__PROBLEM TO SOLVE__: Work through the records below and copy every line that includes "Identify".

-- DATA TO EXAMINE follows --

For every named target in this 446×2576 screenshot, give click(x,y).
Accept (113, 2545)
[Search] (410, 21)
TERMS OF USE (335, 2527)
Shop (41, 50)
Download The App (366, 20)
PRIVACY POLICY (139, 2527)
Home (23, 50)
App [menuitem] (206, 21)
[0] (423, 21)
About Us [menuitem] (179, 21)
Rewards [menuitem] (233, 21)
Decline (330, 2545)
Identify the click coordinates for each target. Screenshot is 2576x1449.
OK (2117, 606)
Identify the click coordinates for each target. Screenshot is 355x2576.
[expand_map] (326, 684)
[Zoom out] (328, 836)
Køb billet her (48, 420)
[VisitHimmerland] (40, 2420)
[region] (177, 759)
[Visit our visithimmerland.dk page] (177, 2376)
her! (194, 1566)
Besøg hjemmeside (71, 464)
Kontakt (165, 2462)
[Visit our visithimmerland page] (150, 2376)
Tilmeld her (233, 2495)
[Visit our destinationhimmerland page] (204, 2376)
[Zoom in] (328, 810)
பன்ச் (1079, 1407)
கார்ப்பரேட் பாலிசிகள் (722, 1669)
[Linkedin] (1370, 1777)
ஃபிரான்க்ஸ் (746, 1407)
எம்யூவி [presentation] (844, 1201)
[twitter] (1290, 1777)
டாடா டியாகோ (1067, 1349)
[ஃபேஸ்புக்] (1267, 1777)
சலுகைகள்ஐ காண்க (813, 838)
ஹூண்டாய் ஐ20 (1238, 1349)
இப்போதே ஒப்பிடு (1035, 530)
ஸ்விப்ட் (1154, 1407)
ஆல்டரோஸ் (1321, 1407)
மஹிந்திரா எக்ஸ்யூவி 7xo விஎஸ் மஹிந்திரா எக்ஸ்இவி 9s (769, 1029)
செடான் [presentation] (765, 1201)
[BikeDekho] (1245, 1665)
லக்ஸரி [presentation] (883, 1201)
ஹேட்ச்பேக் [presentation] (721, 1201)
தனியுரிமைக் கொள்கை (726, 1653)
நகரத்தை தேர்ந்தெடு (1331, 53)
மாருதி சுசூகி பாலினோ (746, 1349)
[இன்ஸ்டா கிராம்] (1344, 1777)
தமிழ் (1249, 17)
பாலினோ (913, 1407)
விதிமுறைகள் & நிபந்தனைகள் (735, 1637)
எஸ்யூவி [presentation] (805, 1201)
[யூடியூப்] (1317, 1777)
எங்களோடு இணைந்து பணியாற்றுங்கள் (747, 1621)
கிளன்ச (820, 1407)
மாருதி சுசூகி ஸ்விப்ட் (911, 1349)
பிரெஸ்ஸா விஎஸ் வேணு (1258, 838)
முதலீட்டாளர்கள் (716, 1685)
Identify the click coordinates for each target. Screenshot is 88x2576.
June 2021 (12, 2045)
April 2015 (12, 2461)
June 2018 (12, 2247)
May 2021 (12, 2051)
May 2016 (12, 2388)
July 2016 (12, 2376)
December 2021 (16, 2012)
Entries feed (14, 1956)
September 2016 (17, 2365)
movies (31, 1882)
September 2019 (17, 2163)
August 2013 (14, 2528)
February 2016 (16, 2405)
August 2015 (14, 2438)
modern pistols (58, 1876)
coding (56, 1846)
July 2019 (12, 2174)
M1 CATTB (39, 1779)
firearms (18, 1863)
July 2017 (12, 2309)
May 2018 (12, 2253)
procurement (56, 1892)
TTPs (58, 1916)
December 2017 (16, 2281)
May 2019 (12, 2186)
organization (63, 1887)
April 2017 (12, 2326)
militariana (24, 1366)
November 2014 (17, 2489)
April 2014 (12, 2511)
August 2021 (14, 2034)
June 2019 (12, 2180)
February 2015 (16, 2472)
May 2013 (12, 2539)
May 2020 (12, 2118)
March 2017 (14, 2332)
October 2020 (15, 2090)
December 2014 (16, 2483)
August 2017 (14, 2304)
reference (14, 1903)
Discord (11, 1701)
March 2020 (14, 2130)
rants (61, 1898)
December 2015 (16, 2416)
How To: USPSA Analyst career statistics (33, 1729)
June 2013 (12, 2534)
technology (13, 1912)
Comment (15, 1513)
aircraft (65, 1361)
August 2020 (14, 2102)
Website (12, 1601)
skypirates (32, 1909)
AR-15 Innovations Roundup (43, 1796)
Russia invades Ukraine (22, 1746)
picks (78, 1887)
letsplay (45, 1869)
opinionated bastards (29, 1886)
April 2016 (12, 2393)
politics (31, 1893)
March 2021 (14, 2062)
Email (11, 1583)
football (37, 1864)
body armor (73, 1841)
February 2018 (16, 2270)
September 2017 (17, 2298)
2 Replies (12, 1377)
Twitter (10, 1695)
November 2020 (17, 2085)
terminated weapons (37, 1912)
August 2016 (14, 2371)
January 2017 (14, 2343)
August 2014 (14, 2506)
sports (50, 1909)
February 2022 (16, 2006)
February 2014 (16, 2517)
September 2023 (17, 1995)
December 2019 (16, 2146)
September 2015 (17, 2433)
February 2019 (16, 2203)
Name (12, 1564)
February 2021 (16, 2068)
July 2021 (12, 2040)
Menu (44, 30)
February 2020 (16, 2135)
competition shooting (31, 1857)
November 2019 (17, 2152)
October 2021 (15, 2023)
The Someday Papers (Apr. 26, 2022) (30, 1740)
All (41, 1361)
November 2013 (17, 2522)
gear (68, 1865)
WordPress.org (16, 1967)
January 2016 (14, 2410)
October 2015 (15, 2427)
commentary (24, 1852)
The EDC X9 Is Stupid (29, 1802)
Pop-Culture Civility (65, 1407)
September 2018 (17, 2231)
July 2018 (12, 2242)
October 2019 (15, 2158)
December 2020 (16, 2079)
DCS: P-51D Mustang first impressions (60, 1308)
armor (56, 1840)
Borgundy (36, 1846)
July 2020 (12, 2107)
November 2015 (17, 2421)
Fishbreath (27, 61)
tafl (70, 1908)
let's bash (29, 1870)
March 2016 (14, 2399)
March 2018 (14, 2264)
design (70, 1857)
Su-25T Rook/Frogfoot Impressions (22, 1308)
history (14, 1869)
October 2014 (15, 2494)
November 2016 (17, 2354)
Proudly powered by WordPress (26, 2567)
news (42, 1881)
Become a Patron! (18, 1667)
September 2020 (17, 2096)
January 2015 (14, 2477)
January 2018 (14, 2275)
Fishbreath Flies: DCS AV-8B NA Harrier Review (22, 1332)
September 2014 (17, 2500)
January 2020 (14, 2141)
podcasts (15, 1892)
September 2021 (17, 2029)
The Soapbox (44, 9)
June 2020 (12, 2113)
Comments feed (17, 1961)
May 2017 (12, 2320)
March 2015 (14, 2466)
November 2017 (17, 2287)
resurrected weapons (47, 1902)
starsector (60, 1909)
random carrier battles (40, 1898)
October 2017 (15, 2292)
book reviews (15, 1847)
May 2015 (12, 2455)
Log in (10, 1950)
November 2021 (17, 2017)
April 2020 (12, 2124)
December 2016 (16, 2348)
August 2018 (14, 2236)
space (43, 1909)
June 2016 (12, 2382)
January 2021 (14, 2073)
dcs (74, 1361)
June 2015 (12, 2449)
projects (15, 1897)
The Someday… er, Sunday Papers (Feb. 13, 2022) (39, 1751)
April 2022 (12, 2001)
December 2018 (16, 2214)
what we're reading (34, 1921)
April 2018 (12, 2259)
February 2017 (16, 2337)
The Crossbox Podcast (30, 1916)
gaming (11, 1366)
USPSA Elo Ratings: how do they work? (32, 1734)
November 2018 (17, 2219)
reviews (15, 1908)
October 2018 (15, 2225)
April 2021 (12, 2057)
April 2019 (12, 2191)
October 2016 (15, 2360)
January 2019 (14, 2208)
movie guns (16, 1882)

-- DATA TO EXAMINE concluded --

__EXERCISE SOLUTION__:
Identify the click coordinates for each target. Screenshot is 2576x1449.
Identify the click coordinates for each target. Screenshot is 355x2576.
Identify the click coordinates for each target. Screenshot is 88x2576.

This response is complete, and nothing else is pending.